За его спиной раздался требовательный гудок. Валера опешил от этого дикого в ночи звука, замахал руками:
— Ты что! Тихо! Спят же!..
— Ну, будь, — услышал он виноватый голос шофера. «Волга», будто робея, стала укатываться назад, втягиваясь в темноту аллеи.
Конечно, все уже спят. Праздник окончился. В такую позднюю ночь никто не может бодрствовать. Это немыслимо.
Валера опустился на чемодан, достал сигарету и осторожно чиркнул спичкой.
— Кто здесь? — раздался голос сверху, с крыльца.
За полуоткрытыми стеклянными дверьми был виден седой человек с всклокоченной бородой, кутавшийся в плед с длинной бахромой.
— Миша, это ты? — осторожно, в ночь снова произнес старик. — Ты, Мишенька?
Валера хотел ответить, но не смог.
Он сделал шаг, другой, потом бросился к крыльцу бегом. Пролетел по знакомым восьми ступенькам, и вот уже его лицо в дрожащих, слабых руках. Пальцы старика судорожно и нежно ощупали Валеру, и из полувсхлипа пробились слова: «Сынок…
Знал, знал, что ты тоже приедешь! Ты дрожишь? Валерик, сынок!.. Скорее теплого молока с медом! И спать…»

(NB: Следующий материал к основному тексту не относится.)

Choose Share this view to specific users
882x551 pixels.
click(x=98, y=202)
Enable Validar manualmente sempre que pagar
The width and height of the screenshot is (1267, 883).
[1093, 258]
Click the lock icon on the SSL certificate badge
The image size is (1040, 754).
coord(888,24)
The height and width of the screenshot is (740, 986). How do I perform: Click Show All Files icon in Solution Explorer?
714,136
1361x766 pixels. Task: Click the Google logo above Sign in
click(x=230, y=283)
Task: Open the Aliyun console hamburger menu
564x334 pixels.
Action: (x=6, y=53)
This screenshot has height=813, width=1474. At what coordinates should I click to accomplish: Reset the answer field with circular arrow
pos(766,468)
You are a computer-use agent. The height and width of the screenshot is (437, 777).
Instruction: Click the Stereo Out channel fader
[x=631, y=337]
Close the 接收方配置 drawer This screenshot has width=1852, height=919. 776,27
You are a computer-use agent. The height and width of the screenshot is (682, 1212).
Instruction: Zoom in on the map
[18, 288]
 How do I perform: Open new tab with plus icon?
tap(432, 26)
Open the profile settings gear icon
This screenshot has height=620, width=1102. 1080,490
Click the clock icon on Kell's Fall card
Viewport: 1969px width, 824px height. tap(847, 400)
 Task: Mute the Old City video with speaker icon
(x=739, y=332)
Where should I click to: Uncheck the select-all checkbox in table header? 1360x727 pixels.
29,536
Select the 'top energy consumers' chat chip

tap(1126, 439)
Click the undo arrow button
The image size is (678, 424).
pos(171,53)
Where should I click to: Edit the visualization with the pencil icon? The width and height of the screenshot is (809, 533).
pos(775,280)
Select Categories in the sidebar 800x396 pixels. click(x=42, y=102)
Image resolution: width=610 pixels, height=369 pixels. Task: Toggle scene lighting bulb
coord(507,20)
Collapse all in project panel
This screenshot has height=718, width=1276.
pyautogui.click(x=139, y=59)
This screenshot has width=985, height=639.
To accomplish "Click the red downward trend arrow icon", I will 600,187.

— Кирилл Сергеевич… Кирилл Сергеевич… — проговорил Валера, припадая мокрым лицом то к плечу, то к бороде, то к груди этого единственного на свете старика.
— Пошли, пошли в дом. Ты же простудишься! У тебя же вечные ангины, — приговаривал старик, когда они, припав друг к другу, медленно и счастливо поднимались по старой лестнице.
…Только луна преследовала Валеру в ту ночь. Она летела в чистом небе, над чистым холодом елей. Летела в спокойном и величественном полете. А может быть, то была лампа, с которой стоял старик над его кроватью, прислушиваясь — счастлив ли и глубок его детский сон?
Он проснулся от солнечной тишины большой старинной комнаты в деревянном сухом доме. Скосив глаза, увидел десятка полтора малышей в одинаковых праздничных костюмчиках, которые с опасливым предвкушением разом уставились на него.